READING TEXT:
==*==

Vernon Yates Offers Refuge to All Creatures, Great and Small

From the street, Vernon Yates’ Wildlife Rescue and Rehabilitation, Inc. looks exactly like what it used to be: a small St. Petersburg, Fla. veterinarian’s office. Behind the building, however, a 50-by-70-foot chain link fence encloses an animal collection to rival that of any small-town zoo. “The original intent,” explains Yates, 33, “was to take care of injured wildlife only. But it has grown into a center that houses escaped and exotic pets. If there’s an animal problem that no one knows what to do with, I end up with it.”

Recovered animals, snakes or birds are returned to the wild as soon as possible, though the permanently injured have a home “until their dying day.” A recent nose count of patients turned up, among others, three monkeys, four blind squirrels, three crippled owls, nine raccoons recovering from distemper, two silvery Arctic foxes, a great blue heron and one peacock. Indoors, where Yates lives with his partner, Debbie Parker, 29, and her two daughters, there is a floor-to-ceiling collection of snakes in addition to baby rabbits, opossums, a starling and six fuzzy quails: in all, more than 225 creatures.

Yates currently services three Florida counties, but says, “We go wherever there’s a need.” He answers 30 to 40 telephone calls a day and can rarely finish a meal without his beeper sounding off. Still, “working seven days a week, 24 hours a day doesn’t get to me; people get to me,” says Yates, launching into a litany of human cruelty: an opossum beaten with a nail-studded board, three raccoons sprayed with acid.

Ironically, he adds, “more animals are killed out of kindness than anything else.” One man thought a turtle would be happy in a chlorinated swimming pool. When the turtle was brought to Yates, “it was one massive sore.” Ignorance can be disastrous. “People will keep a baby raccoon three or four days, not knowing what to feed it,” he says. “When it’s barely breathing they bring it to me, expecting miracles.”

==*==

DATA SECTION:
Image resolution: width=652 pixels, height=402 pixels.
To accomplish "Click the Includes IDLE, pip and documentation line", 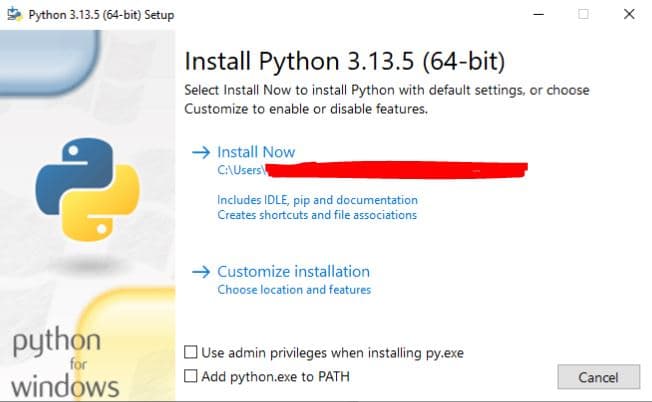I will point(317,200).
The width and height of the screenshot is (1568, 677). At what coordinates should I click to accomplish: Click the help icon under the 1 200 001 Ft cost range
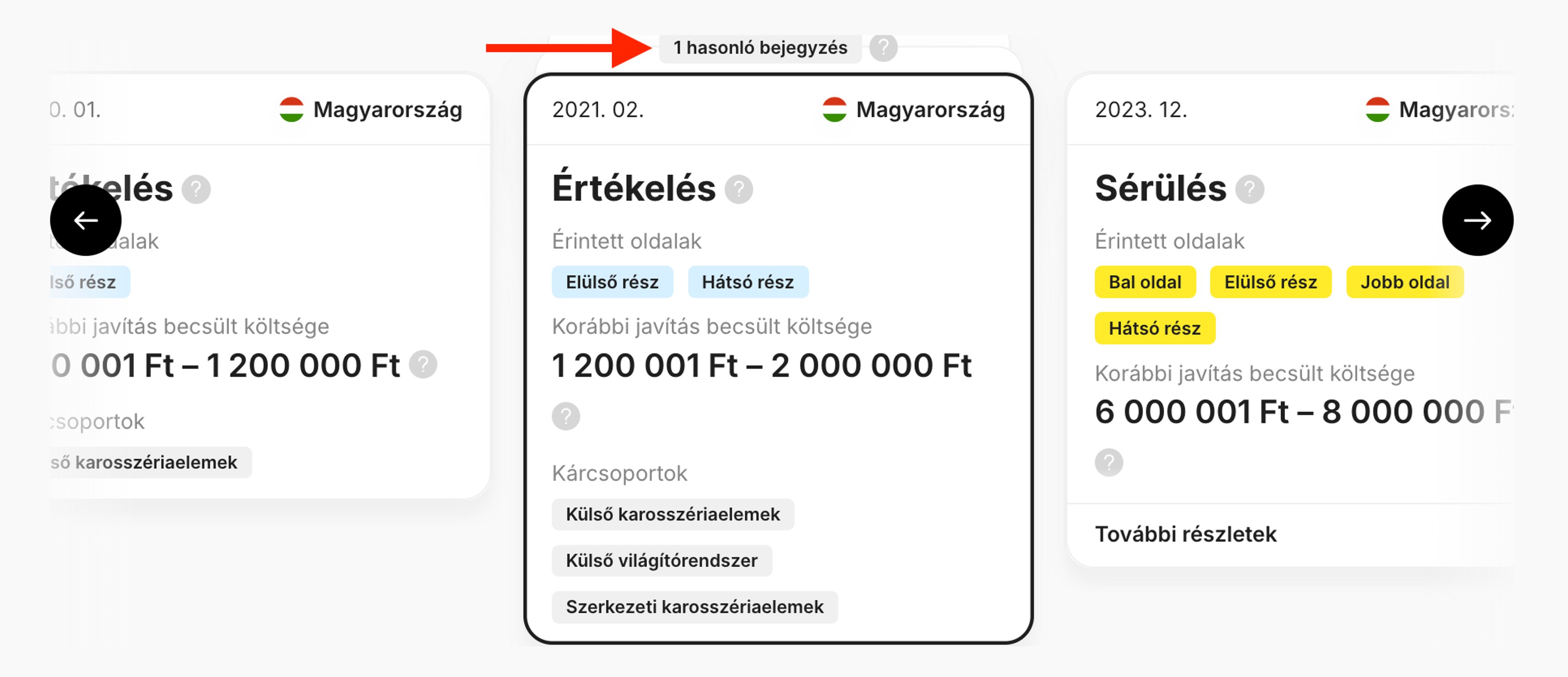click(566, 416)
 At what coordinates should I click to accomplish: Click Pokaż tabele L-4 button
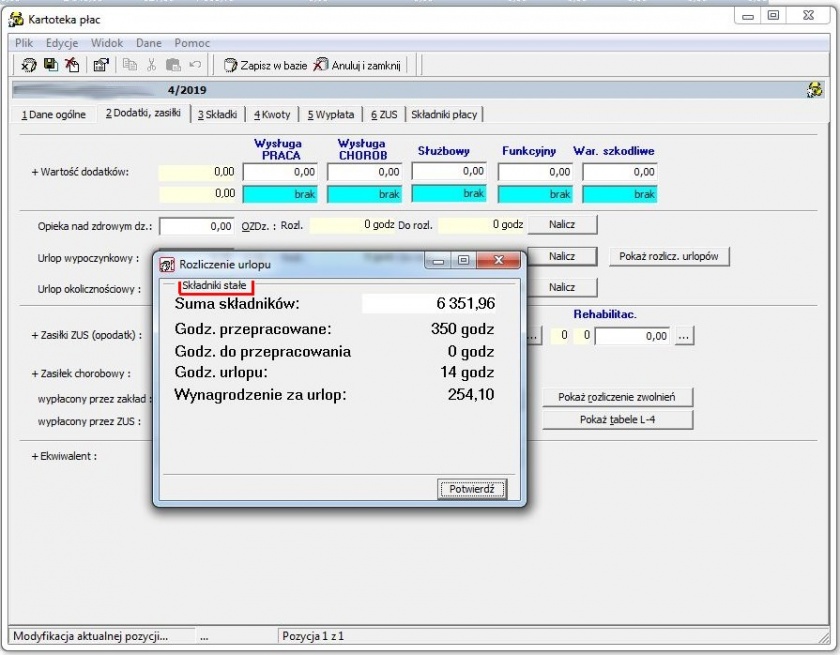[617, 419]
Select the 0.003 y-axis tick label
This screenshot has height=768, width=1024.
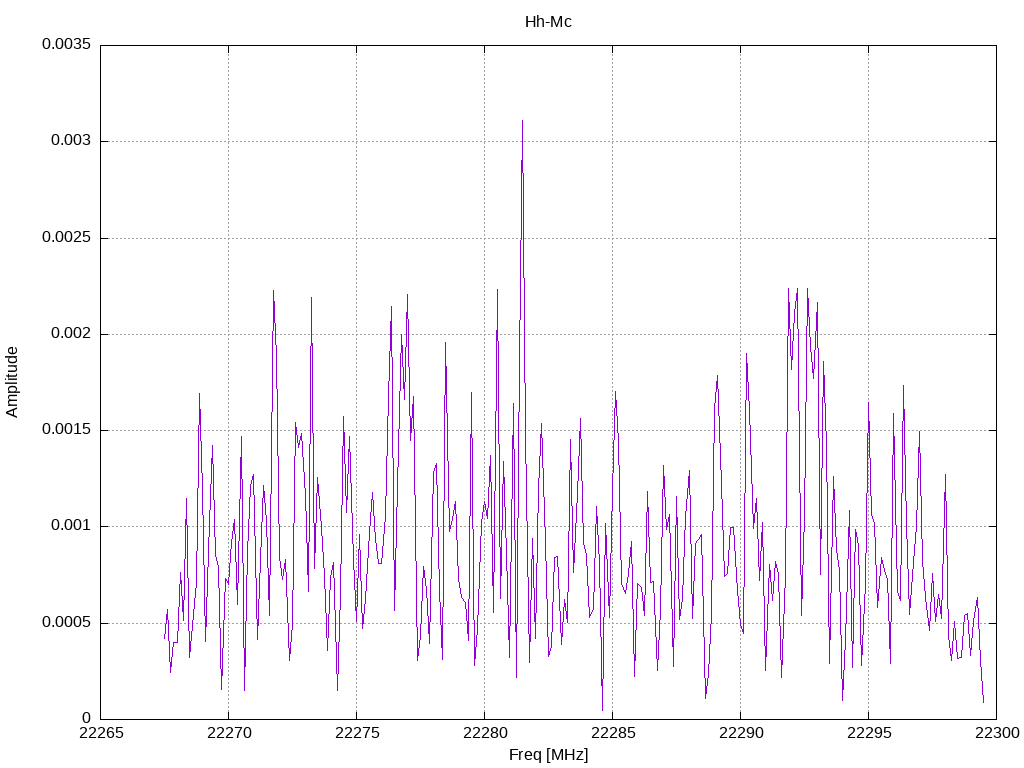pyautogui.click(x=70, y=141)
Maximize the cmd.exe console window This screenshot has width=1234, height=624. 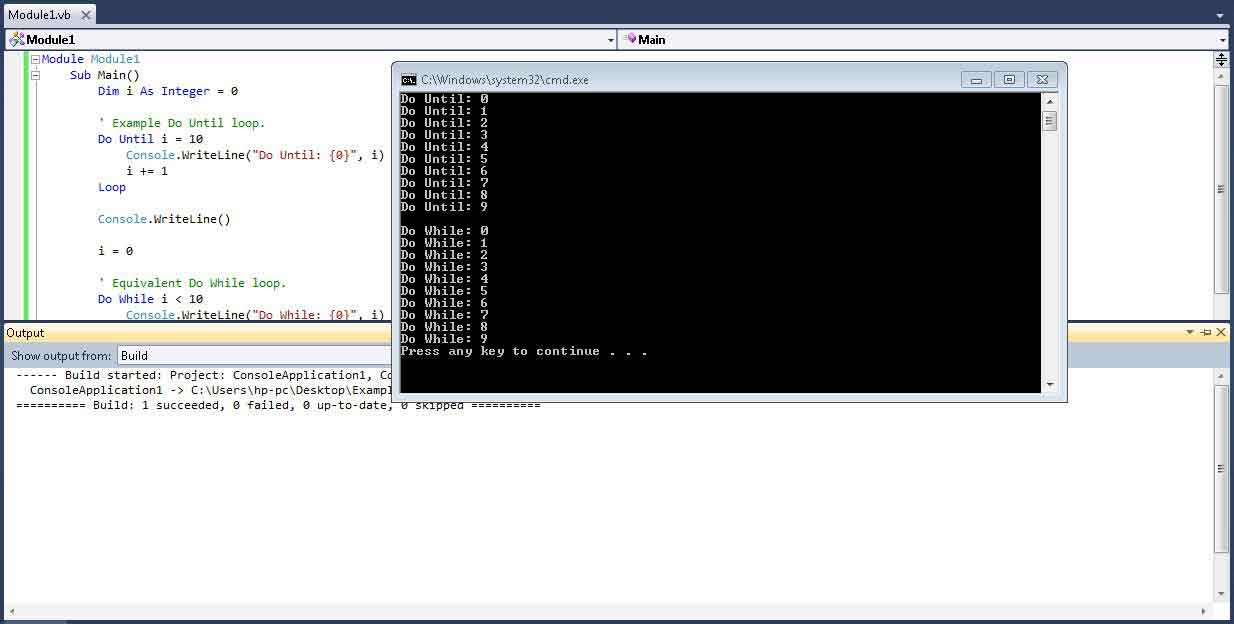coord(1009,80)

==*==

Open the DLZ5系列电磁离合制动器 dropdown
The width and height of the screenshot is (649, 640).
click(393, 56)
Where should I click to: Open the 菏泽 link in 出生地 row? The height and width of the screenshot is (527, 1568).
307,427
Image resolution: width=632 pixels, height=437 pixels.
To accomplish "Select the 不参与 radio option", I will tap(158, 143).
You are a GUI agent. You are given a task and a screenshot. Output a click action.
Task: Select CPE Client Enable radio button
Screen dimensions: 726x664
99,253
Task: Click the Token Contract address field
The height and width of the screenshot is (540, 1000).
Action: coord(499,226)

==*==

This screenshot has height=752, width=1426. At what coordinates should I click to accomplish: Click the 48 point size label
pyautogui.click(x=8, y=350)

==*==

ACTION ITEM: Continue the article above about Vernon Yates's wildlife rescue center, starting after its final sentence.

EXPECTED OUTPUT:
As a fierce champion of wildlife, Yates has had his share of run-ins with the state health department over its routine killing—to test for rabies—of any wild animal that bites a person. Once he went to court to help a pet owner save his coatimundi by having it quarantined. Yates’ love of animals goes back to his boyhood. The son of an auto mechanic in St. Petersburg, he always had pets that included “anything that ran loose.” He quit school at 15 to work in an auto repair shop and later as an electrician. By Yates’ 21st birthday he had already owned a lion and a leopard and acquired an ocelot. Even though he sold it to please his wife, Yates’ first marriage failed.

In the late ’70s Yates did volunteer work for Ralph Heath’s Suncoast Sea-bird Sanctuary—bringing home four-legged creatures and reptiles. Soon he was receiving referrals from the area’s two SPCAs. In 1984, when his second marriage foundered and his wife ordered Yates and his creatures out of their house, St. Petersburg Mayor Corinne Freeman arranged a dollar-a-year lease on the veterinarian’s office.

Yates keeps the operation going on donations and from the fees he collects for removing nuisance animals such as opossums and raccoons—$5 a day for each trap set and $7 for each animal removed to a wilderness site. “We collected about $50,000 last year and spent every penny and then some,” he says. “There are days I feel like, ‘To hell with the world,’ ” he admits. But as the dusk settles in and the owls rustle their feathers and little foxes yip and tumble at play, Yates reconsiders. “It’s a dirty job,” he admits, “but it’s worth it when you can see the animals run back into the wild.”